[Stored data entries]
▶

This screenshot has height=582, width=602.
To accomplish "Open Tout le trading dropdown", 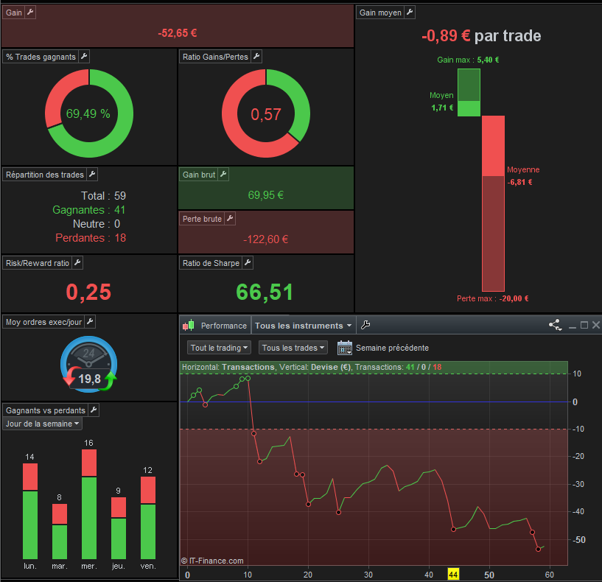I will coord(220,348).
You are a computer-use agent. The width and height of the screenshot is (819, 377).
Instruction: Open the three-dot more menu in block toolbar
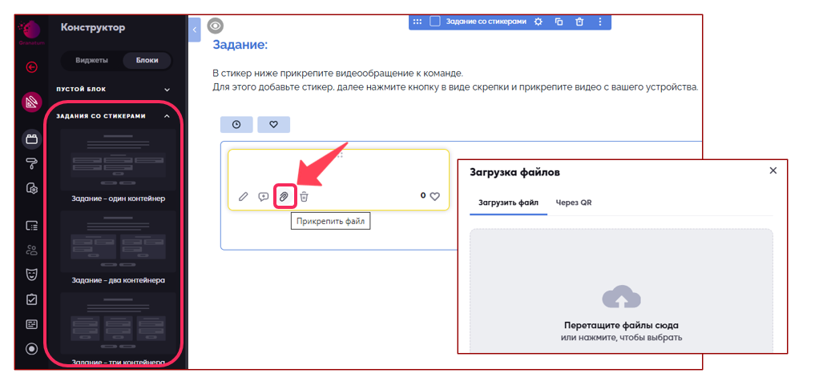coord(600,22)
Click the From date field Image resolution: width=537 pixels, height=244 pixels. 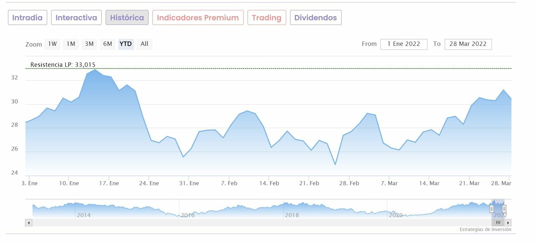tap(404, 44)
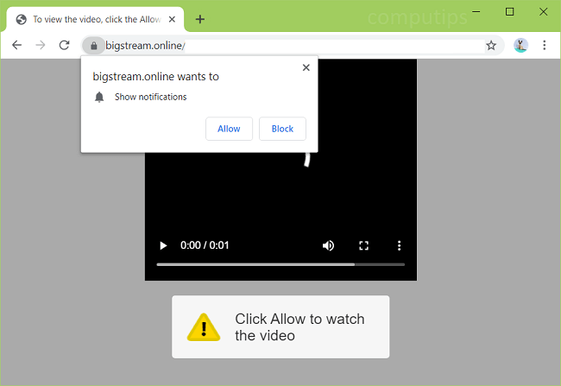Close the bigstream tab
Screen dimensions: 561x386
(x=173, y=19)
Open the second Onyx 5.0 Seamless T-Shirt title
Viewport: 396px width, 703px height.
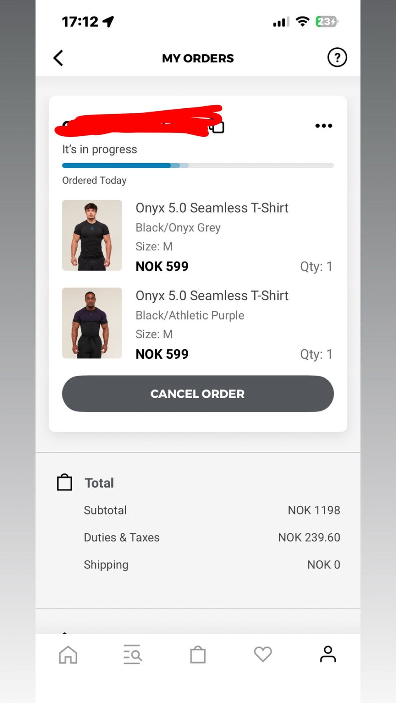coord(212,296)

◀

### ACTIVITY
Skip the pictures. Return exactly the lines from the one containing "Open the second" through the end of the data above, both included, and nothing besides.

### RESPONSE TO THIS TASK
Open the second Onyx 5.0 Seamless T-Shirt title
Viewport: 396px width, 703px height.
coord(212,296)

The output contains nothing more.